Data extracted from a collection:
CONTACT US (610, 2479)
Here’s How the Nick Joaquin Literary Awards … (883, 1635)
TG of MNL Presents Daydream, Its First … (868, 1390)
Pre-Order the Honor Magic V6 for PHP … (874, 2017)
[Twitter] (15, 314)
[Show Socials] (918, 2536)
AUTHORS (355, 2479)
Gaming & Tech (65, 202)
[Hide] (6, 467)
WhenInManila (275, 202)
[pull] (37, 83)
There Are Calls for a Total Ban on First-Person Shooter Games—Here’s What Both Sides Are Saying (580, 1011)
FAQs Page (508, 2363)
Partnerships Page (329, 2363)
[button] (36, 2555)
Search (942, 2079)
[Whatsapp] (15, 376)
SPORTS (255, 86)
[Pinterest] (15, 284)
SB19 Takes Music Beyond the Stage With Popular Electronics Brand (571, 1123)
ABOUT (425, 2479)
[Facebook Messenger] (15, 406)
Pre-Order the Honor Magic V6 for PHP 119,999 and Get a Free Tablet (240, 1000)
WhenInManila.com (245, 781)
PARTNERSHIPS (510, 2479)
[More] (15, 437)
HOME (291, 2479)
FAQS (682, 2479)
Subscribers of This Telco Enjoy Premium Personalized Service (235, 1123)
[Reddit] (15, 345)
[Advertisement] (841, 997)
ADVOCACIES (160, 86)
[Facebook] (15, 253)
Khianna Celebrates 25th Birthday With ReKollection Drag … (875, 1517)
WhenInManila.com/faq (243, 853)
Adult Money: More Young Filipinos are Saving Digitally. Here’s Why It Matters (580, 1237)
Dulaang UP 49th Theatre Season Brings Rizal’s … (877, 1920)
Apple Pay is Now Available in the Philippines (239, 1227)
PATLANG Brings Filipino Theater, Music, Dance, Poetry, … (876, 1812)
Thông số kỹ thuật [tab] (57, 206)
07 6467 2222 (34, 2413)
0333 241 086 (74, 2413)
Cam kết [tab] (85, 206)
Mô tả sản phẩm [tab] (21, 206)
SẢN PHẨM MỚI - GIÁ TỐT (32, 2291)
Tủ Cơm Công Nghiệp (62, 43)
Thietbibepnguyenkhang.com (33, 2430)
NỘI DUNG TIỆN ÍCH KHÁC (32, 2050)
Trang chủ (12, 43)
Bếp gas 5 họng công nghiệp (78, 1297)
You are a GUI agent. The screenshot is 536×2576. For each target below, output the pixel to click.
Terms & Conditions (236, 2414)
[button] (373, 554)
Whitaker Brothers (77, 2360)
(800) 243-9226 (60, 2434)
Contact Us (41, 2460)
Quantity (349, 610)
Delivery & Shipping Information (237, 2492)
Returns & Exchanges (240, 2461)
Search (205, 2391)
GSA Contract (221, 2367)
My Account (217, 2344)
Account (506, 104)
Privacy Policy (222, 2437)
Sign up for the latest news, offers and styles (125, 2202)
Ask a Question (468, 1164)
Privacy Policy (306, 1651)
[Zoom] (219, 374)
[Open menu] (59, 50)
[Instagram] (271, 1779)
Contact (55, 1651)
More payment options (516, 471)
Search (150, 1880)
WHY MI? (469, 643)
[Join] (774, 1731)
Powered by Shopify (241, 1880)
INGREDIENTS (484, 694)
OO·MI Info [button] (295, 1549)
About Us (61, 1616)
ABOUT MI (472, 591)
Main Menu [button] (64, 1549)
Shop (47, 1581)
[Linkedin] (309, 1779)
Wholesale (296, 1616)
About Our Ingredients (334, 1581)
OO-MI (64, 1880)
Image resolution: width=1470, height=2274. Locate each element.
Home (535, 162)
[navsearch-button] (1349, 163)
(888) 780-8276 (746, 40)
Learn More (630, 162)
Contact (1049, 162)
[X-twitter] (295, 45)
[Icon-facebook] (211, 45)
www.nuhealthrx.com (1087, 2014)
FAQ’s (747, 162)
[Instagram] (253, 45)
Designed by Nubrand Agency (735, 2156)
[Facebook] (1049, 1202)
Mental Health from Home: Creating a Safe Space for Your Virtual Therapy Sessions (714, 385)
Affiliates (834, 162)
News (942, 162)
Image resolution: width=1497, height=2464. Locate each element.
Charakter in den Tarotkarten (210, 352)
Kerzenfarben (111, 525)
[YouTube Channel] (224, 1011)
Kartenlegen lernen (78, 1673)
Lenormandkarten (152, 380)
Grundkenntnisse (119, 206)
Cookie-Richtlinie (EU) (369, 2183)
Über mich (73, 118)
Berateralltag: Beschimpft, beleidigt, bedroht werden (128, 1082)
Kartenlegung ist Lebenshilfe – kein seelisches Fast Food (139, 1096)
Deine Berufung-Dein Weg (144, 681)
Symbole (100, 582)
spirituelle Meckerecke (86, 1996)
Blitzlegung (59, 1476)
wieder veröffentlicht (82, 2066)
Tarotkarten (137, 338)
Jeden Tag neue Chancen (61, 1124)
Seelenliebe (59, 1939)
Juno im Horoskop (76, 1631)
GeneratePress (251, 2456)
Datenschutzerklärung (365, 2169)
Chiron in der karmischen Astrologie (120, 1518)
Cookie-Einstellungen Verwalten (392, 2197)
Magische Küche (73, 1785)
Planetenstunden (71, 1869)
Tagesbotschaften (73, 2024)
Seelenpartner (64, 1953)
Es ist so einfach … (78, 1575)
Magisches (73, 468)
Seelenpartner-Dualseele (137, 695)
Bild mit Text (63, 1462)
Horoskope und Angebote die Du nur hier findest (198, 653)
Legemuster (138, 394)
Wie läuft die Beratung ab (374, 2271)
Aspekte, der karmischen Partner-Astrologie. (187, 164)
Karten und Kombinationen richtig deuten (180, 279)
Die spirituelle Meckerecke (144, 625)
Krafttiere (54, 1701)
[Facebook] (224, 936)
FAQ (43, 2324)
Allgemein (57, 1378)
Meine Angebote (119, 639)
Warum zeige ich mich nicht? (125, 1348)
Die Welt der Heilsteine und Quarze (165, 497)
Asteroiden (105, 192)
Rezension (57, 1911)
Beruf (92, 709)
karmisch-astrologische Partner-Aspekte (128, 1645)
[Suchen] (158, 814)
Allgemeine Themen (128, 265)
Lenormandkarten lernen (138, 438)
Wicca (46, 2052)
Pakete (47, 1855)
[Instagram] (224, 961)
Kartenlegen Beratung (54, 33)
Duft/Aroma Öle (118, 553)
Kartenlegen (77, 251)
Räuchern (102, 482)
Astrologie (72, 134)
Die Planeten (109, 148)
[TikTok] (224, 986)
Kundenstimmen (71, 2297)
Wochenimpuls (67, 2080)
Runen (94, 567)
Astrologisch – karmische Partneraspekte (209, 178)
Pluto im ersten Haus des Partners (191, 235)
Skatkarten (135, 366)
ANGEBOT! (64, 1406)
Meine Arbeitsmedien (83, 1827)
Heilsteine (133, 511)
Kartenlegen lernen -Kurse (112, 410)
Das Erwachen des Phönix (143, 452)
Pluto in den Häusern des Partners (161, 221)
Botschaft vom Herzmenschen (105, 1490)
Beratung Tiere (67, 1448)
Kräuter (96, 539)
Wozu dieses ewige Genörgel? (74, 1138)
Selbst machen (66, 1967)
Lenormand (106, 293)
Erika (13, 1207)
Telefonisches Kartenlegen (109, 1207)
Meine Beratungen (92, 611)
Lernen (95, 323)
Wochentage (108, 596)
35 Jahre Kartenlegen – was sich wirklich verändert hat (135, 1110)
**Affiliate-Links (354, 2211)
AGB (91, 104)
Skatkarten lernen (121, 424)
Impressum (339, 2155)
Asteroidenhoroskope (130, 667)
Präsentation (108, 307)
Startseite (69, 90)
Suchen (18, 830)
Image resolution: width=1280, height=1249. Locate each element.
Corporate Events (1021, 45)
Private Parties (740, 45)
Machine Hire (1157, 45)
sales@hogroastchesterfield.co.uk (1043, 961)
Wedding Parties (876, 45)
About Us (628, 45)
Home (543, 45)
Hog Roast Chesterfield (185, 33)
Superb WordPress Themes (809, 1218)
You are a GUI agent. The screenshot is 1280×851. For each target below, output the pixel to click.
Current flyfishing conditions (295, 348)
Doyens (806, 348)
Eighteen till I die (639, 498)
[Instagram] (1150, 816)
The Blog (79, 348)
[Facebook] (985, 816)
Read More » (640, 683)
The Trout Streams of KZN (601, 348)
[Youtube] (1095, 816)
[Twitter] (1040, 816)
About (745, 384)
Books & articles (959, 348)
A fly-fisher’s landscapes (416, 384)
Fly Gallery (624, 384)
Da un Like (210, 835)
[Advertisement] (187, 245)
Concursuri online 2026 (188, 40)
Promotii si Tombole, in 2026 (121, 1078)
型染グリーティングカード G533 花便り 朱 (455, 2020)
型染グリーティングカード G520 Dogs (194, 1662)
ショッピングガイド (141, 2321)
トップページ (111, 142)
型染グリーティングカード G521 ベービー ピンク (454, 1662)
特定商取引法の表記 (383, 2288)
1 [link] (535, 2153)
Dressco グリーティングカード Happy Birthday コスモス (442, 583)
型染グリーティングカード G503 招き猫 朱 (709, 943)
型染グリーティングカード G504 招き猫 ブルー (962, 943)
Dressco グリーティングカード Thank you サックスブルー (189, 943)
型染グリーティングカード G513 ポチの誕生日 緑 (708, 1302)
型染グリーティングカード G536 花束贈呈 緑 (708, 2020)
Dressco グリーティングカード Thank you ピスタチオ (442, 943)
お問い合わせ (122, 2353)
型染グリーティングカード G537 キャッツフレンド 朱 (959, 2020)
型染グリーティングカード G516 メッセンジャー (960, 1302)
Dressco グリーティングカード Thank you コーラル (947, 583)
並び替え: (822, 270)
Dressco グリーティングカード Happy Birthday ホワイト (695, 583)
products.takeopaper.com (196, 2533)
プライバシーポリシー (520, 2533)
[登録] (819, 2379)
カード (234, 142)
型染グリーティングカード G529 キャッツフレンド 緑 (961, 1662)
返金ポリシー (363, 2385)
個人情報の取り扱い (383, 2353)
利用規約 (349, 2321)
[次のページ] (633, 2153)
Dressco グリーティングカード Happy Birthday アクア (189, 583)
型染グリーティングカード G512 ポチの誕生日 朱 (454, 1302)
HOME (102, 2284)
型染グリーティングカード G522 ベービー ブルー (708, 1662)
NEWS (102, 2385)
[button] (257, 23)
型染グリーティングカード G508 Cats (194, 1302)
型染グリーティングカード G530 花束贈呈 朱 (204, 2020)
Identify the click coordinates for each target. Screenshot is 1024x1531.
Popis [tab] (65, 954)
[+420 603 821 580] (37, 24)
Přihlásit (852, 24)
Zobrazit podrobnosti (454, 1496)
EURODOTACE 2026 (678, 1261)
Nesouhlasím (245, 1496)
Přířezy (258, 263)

* _ACTION ITEM_: Reproduce the lines of the entries above from the one with "Es ist so einfach … (78, 1575)" to the one with "Allgemeine Themen (128, 265)", both included, exactly and without any other line.

* _SOLUTION_:
Es ist so einfach … (78, 1575)
Magisches (73, 468)
Seelenpartner-Dualseele (137, 695)
Bild mit Text (63, 1462)
Horoskope und Angebote die Du nur hier findest (198, 653)
Legemuster (138, 394)
Wie läuft die Beratung ab (374, 2271)
Aspekte, der karmischen Partner-Astrologie. (187, 164)
Karten und Kombinationen richtig deuten (180, 279)
Die spirituelle Meckerecke (144, 625)
Krafttiere (54, 1701)
[Facebook] (224, 936)
FAQ (43, 2324)
Allgemein (57, 1378)
Meine Angebote (119, 639)
Warum zeige ich mich nicht? (125, 1348)
Die Welt der Heilsteine und Quarze (165, 497)
Asteroiden (105, 192)
Rezension (57, 1911)
Beruf (92, 709)
karmisch-astrologische Partner-Aspekte (128, 1645)
[Suchen] (158, 814)
Allgemeine Themen (128, 265)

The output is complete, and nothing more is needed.